_ENTRIES SUPPLIED:_
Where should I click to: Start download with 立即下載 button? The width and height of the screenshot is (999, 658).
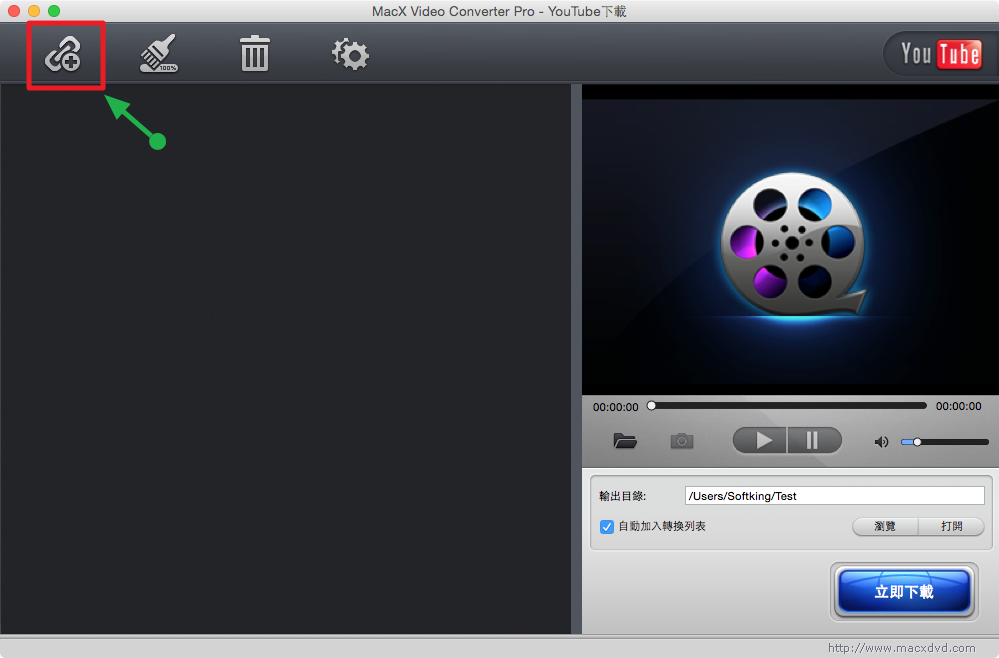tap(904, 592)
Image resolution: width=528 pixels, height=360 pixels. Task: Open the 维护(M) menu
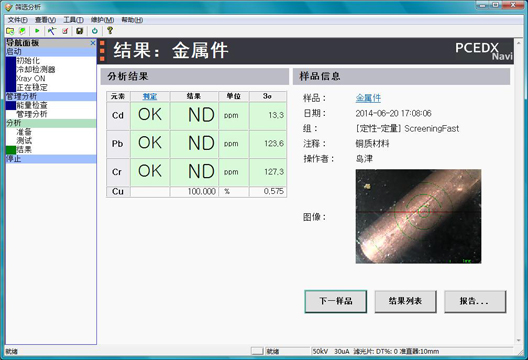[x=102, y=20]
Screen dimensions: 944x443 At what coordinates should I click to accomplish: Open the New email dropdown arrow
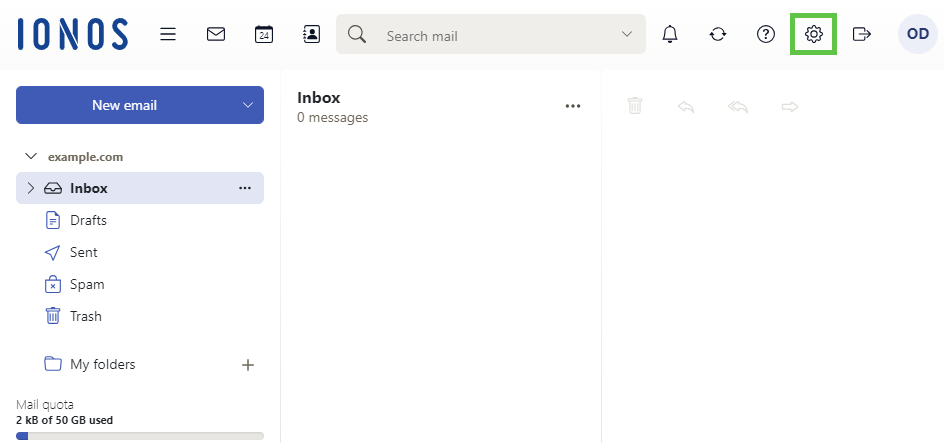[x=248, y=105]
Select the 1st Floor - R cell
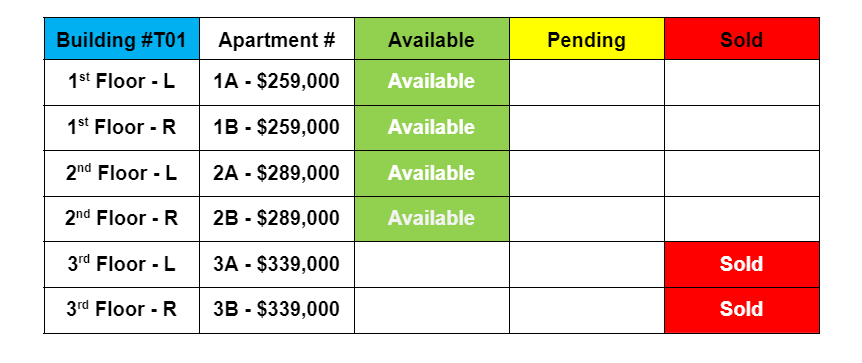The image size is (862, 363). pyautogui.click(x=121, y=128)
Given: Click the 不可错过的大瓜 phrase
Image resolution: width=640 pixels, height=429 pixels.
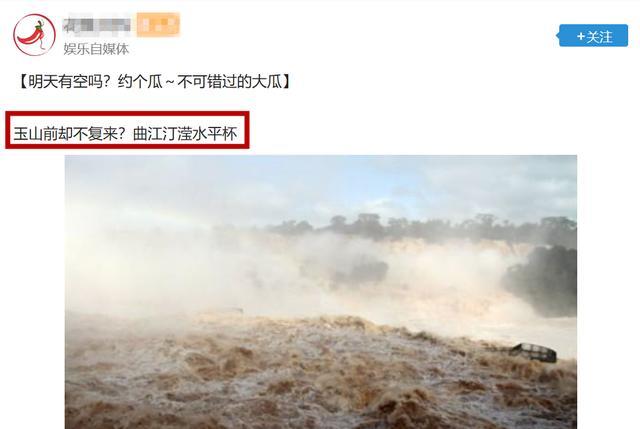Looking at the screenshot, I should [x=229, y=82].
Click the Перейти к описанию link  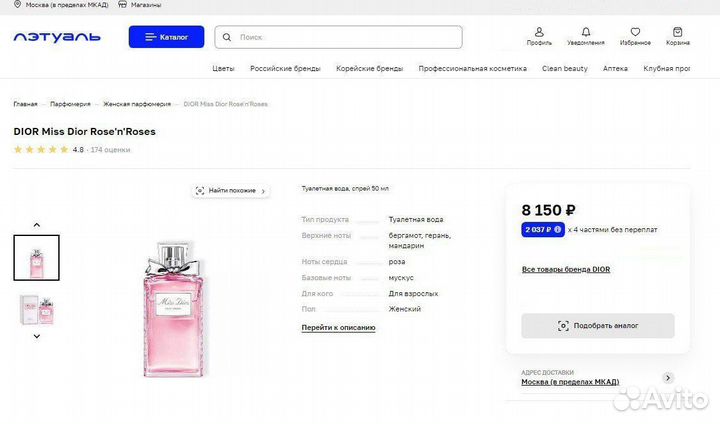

_WORK TASK:_
Every line of the material should be repeated precisely; pictures are to be excluded.

_SOLUTION TO THIS TASK:_
Where should I click to: Start download with 立即下載 button? The width and height of the screenshot is (999, 658).
tap(904, 592)
Image resolution: width=528 pixels, height=360 pixels. Task: Open the 维护(M) menu
[x=102, y=20]
Screen dimensions: 944x443 At what coordinates should I click to accomplish: Open the New email dropdown arrow
[x=248, y=105]
Select the 1st Floor - R cell
The image size is (862, 363). pyautogui.click(x=121, y=128)
Given: Click the 不可错过的大瓜 phrase
Image resolution: width=640 pixels, height=429 pixels.
Looking at the screenshot, I should [x=229, y=82].
Click the Перейти к описанию link  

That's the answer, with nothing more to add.